The landmark lawsuit – filed on behalf of Viola Ford Fletcher (109), Lessie Benningfield Randle (108), and Hughes Van Ellis (102) – accused the City of Tulsa, Tulsa County, the Tulsa Regional Chamber, the Oklahoma National Guard, and other defendants of violating the state's public nuisance law. The groundbreaking approach allowed plaintiffs to avert potential issues over the statute of limitations for damages – a tool used to negate previous claims for redress.

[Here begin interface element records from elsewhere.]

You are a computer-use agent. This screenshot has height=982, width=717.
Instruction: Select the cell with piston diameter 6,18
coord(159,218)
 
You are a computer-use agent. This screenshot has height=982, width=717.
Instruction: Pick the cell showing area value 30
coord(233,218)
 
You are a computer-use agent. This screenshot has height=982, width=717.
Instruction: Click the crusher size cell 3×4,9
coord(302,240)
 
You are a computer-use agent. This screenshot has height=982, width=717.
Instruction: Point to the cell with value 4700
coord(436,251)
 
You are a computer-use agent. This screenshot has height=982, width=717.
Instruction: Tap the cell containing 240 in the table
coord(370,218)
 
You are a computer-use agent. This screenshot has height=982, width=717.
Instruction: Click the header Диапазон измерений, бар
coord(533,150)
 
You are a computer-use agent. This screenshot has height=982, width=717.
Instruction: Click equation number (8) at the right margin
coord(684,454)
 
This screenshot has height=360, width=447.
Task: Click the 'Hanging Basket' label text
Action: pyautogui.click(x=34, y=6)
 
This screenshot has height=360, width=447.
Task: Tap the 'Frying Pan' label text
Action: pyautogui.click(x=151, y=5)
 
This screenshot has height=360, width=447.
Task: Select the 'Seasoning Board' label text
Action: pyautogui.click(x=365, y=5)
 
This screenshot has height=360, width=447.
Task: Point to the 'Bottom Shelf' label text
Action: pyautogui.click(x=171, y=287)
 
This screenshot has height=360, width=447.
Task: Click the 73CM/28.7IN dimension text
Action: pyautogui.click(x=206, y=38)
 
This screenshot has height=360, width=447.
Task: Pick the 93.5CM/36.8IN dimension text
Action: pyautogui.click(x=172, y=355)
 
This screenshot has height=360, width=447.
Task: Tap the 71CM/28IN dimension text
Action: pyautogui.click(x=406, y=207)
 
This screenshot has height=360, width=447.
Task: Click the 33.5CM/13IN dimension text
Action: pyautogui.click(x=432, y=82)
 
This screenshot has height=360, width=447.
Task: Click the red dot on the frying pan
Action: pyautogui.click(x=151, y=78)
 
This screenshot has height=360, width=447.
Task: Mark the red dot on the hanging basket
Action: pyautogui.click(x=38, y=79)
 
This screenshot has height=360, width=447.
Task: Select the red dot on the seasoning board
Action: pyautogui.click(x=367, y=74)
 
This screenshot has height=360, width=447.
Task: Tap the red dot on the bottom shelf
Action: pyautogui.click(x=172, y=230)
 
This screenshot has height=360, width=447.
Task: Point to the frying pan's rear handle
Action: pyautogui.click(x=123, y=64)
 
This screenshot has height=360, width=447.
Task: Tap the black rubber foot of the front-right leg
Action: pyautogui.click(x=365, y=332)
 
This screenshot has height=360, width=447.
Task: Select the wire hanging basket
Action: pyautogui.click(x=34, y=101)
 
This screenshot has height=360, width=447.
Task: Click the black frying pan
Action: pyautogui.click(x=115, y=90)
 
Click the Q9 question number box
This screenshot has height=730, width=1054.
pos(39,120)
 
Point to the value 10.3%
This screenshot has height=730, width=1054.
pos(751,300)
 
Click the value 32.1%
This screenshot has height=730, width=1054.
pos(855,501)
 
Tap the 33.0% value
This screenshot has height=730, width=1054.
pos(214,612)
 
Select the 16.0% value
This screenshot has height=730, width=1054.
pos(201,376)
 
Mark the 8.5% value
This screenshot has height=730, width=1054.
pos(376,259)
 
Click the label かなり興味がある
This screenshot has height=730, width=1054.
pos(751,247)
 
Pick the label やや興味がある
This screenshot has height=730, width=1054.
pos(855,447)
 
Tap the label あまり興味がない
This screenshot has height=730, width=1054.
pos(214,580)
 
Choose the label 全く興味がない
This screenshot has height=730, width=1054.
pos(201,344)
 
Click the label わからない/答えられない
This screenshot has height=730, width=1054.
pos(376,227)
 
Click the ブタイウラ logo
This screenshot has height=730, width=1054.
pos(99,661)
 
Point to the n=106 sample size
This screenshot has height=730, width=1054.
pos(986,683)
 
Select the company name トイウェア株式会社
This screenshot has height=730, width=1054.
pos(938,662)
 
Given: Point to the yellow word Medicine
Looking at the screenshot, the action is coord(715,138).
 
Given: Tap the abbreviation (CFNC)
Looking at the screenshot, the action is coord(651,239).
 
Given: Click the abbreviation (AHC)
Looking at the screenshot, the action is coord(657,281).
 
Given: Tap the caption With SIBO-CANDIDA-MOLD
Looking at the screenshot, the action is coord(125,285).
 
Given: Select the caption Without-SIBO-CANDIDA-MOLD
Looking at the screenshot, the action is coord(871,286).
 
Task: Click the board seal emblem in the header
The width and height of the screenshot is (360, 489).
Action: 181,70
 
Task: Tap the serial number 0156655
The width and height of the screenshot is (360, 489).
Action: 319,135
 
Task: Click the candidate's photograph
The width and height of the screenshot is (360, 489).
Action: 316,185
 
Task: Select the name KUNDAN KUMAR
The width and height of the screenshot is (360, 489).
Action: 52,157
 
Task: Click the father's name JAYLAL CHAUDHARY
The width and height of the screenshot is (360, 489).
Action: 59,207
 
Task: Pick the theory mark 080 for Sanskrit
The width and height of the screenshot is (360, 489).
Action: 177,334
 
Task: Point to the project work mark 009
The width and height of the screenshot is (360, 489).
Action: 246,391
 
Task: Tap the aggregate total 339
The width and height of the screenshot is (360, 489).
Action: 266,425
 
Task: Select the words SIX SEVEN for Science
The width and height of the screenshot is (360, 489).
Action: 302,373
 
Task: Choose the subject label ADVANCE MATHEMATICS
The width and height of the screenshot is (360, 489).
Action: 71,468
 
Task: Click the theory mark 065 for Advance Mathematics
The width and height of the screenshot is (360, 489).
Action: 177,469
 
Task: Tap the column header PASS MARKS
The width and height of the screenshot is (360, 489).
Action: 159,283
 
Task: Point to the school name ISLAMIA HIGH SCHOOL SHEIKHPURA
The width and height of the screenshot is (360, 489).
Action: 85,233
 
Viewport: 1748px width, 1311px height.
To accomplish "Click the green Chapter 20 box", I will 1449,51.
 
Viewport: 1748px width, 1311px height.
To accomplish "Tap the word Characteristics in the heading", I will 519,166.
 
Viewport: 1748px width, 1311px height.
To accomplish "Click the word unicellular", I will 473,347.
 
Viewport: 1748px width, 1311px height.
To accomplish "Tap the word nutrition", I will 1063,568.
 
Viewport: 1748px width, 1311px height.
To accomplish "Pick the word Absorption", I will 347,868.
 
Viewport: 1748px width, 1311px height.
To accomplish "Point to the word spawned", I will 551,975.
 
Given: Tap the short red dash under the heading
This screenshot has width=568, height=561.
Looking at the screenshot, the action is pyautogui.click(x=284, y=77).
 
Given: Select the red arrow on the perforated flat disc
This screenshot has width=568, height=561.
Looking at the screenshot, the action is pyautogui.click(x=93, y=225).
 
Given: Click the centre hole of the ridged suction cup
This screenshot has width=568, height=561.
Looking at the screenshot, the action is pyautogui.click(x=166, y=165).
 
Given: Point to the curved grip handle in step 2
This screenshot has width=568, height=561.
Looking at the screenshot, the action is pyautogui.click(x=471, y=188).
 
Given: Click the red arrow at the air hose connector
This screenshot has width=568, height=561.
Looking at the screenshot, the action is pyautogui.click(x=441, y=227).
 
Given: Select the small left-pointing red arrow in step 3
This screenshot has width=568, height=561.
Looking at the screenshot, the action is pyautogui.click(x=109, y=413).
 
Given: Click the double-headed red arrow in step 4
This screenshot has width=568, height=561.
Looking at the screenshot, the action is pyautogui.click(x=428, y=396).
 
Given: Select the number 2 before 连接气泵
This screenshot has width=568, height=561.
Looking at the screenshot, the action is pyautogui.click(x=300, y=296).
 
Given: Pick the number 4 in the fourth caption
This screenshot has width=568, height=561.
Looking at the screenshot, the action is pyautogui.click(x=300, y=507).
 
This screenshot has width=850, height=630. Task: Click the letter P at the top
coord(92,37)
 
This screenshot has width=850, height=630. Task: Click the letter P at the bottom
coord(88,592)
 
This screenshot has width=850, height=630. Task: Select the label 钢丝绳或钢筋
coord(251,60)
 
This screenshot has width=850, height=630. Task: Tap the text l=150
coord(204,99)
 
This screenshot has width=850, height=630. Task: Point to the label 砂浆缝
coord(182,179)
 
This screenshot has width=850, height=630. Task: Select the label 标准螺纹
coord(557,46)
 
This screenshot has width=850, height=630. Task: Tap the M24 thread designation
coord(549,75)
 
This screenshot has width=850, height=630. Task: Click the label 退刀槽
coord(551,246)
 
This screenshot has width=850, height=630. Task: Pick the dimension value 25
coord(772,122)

Nevertheless, the defendants repeatedly tried to have the lawsuit thrown out. The case outlasted several attempts at dismissal, even after it was restricted only to survivors and not to descendants, before Wall dealt the fatal blow late last week. The conservative judge did not provide an explanation to the survivors or their legal representatives, who found out about the news from a reporter.
"Black Americans have not caused racial injustice, but we bear the burden of righting the wrongs of it – an unfair and unduly heavy burden," Fletcher, Randle, and Ellis said. "We as survivors and all of those who believe in racial justice will not sit quietly or passively to allow mistruths or injustice to persist."
The 1921 Tulsa Race Massacre
When they were just children, Fletcher, Randle, and Ellis lived through one of the worst acts of racial violence in US history – a nightmare that still lives with them to this day.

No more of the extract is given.